Everyone seemed to enjoy the games, and Laura wants to use WoM to run a Shadowrun mission now (I think it will rock.)
The Zorcerer of Zo
On Sunday morning, we picked up both Ed F. and Laura, and again headed out bright and early, knowing full well we were foolishly optimistic in trusting the schedule. 🙂 Edmund ran an episode of the Tales of the Playful Watch with six players. The way he has the games set up, we all play Forgotten Toys who have become member of the Zorcerer’s personal guard, the Playful Watch. Edmund buys weird toys at the Dollar Store, wraps them (well, I wrap them) in Christmas paper, and lets the players pick their box. They unwrap the presents and make a character. (Since the time blocks were only three hours long, this was a little much for yesterday’s game, but on the other hand it produced such excellent characters!)
Laura and I still had our previous characters: Philban Detmer, ex-Darkness Warrior turned productive member of society, and Watanabe Hideko, the Happy Family Vacuum Cleaner. Wilhelm had retired Dak, so he played a squishy Honduran poison dart frog named Chuy. John Kim () had a knight figure bristling with weapons… with almost no knightly skills but great interest in marketing, Sir Sellsalot. Jeremy played Loue, a sort of faux-Barbie roadster who believed the princess and prince on the sticker covering his windshield were real (kind of like Buzz Lightyear thought he was for real). And Jackson Tegu… Jackson got the most difficult toy, a plastic tea set, which he turned into a kick-ass character with personality to boot, Good Old Values (one of his qualities was “Robot Impersonator” — the saucers and cups would form up to mimic a robot, and Jackson did demonstrate this by assembling the set!)

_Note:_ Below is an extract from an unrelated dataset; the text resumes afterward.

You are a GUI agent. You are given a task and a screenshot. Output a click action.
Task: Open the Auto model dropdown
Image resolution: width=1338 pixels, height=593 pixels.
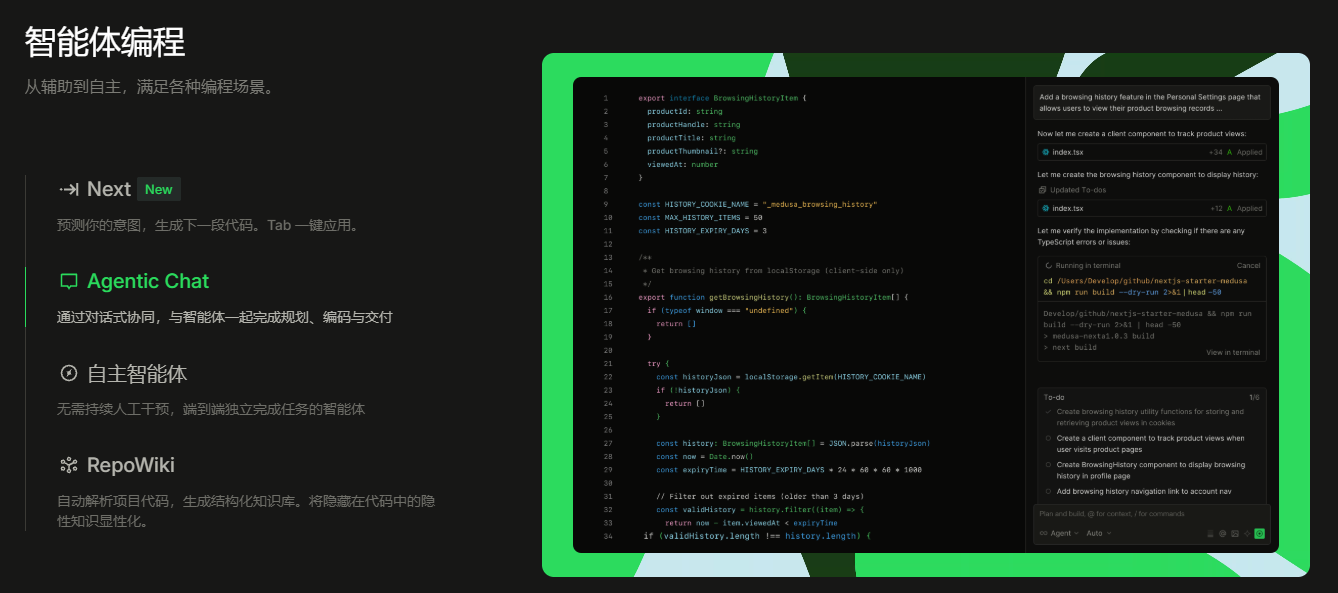tap(1097, 534)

Edmund had decided to make the game very player-driven, so we all brainstormed to list a series of elements we’d like to include in the story (e.g., Romance, A Daring Rescue, An Undefeatable Foe, an Undersea Treasure, and Wind-up Robots Who Aren’t Very Smart). Players got Hero Points for setting scenes which included our plot building blocks. Edmund did a wonderful job of mixing and meshing those elements so that this would turn into a (mostly) coherent story. We ended capturing the leader of the Devil Duckies (yay, Philban!) and freeing the Blue Fairy, who had been captured by the Devil Duckies and forced to turn them into Real ducks (thank you, Bill Willingham, for the inspiration). King Glamorgan of Rosso adopted a daughter, Good Old Values got romantically involved with Opal the hook-handed pirate lass, Chuy became a Real frog, and Sir Sellsalot opened his very own flower shop.
The funniest moments were possibly when Chuy was negotiating with a group of goblins who wanted to lick him in exchange for a nugget of gold, while Sir Sellsalot was learning from more goblins about their hard-sale techniques. The interesting part about that was that the goblin market was a side-trip Edmund had absolutely not planned on and was at first hard-pressed to fit in the story, but it produced side-splitting scenes. All in all, ZoZ plus player narration was pure goodness.
Other games that looked like an awful lot of fun this weekend: Tony Dowler’s Principia: Secret Wars of the Renaissance (formerly Mathematica), John Harper’s Danger Patrol, Jake Richmond’s Sea Dracula, Christian Griffen’s Beast Hunters, Jason Lutes’ Thrilling Tales of Adventure!, and Clinton Nixon’s Reign, Inuma, and Princes’ Kingdom games.
After lunch at the cafeteria, we had the second WoM game (the Delta Green-ish one), then headed back. After dropping off Laura and Ed F., Edmund and I had dinner at Zaika (mmm, tandoori) with Mark, just to shoot the breeze. All in all, a successful weekend. Tonight, I run the third episode of Seven Leagues: One if by Land, Two if by Sidhe.